I've recently lost my sister. Mostly I'm the same person but something deep down has changed. There's now a more 'fuck it, what's the point?'approach alongside I'm going to do everything I want. It's early days so I don't know if this feeling will last.

SpringIsComingSoonFolks · 09/01/2026 23:39

smallglassbottle · 09/01/2026 23:36

My dad died when I was very young, I lost a much wanted baby at 14 weeks and then my husband died a year later when I was 27. His death completely hollowed me out and I've never been the same. Grief takes you to some very dark places and it's always there, reminding you of its presence no matter how hard you try to ignore it.

Goodness, hat’s a very unfair amount of loss for you to bear @smallglassbottle my heart goes out to you 💛

ARoomSomewhere · 09/01/2026 23:39

My Father died in an RTA aged 22. I was 12 weeks old. I have 1 photograph of him holding me. My Mother had a breakdown from which she never really recovered so in some ways I lost them both (she somehow blamed me & I had an awful childhood). In 2022 my Partner died. 6 weeks later my mother died. Both were complicated by covid. In 2023 my 19 y/o son nearly died from heart failure, post covid. He had very poor treatment & is still not fully recovered. I'm scared he won't outlive his grandfather (whom he looks so like). Last summer I began to have aortic spasms. My heart literally hurts. Grief steals lightheartedness.

X123x321X · 09/01/2026 23:40

Yes. Parents dying caused the grief you'd expect, but it was something I dreaded from childhood and expected. When my friend died suddenly it just seemed so unnatural. I dread thinking of the future and who'll be gone in another few years. It's like people are being picked off randomly.

HopSpringsEternal · 09/01/2026 23:42

cramptramp · 09/01/2026 21:24

No. Not in the slightest. People die. Both of my parents are dead. It’s part of life. My perspective on life hasn’t changed at all.

I think you are lucky. Losing parents is hard but the natural order. Losing children or young siblings or young husbands or wives is another pain entirely.

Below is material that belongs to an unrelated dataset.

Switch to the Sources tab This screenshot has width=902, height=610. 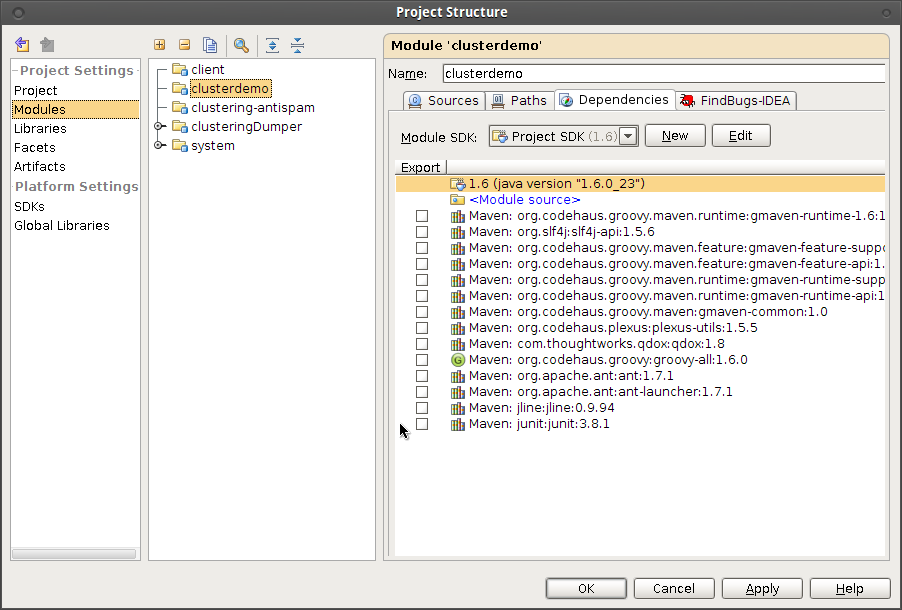[x=444, y=100]
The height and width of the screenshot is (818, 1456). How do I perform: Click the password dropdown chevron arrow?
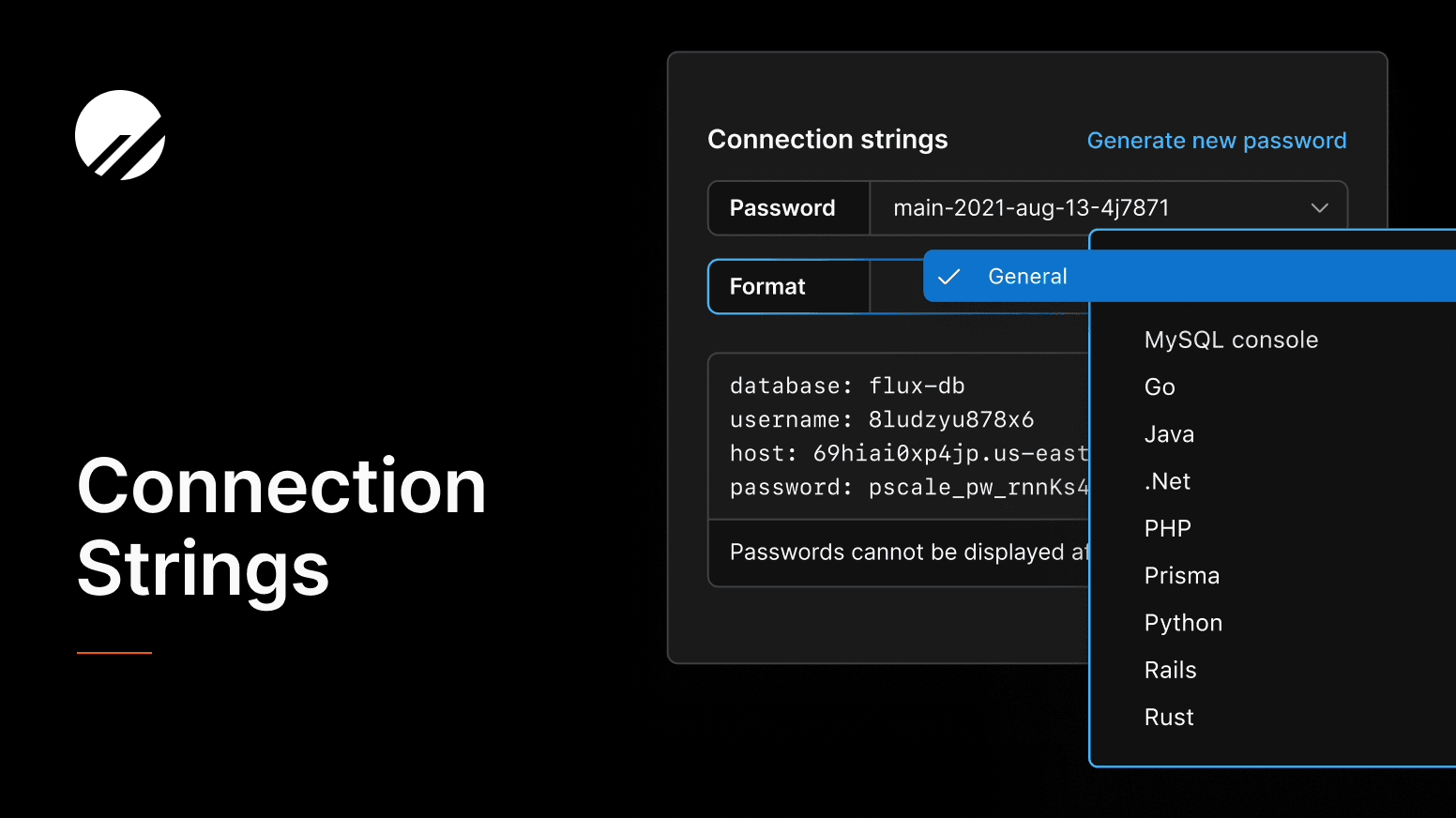(x=1320, y=207)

Chinsupmeloves · 09/01/2026 23:53

Thank you all for taking the time to respond and when I have more time tomorrow I endeavour to reply personally.

As I had expected, so many personal experiences and impacts. It can make you more hardened at a young age, nothing could hurt as much, completely understand. Also, it's always a part of us but move forward; some can compartmentalise, others carry the weight forever.

Guess I just admit I'm struggling, not woe me, I just do yet hide it. I'm finding it hard to get over losing close loved ones. The most recent has been my BFF, same age as me, huge hole, such a cruel and senseless end to a vibrant life, leaving DC, her parents saying goodbye to their daughter 😢

OP posts:
TheLemonLemur · 09/01/2026 23:55

I lost both my parents in my 30s. Both losses changed me in different ways and changed my relationships with others still here forever I saw unpleasant sides of some people and confirmed the people I can truly count on.

Endofyear · 09/01/2026 23:59

I lost a sibling when I was 12 years old - it does change you as a person but also as a family. Our family was never and could never be the same again, it's been many years now and we still feel the loss. My parents were forever changed after losing their child, there is a sadness that you carry that never goes away.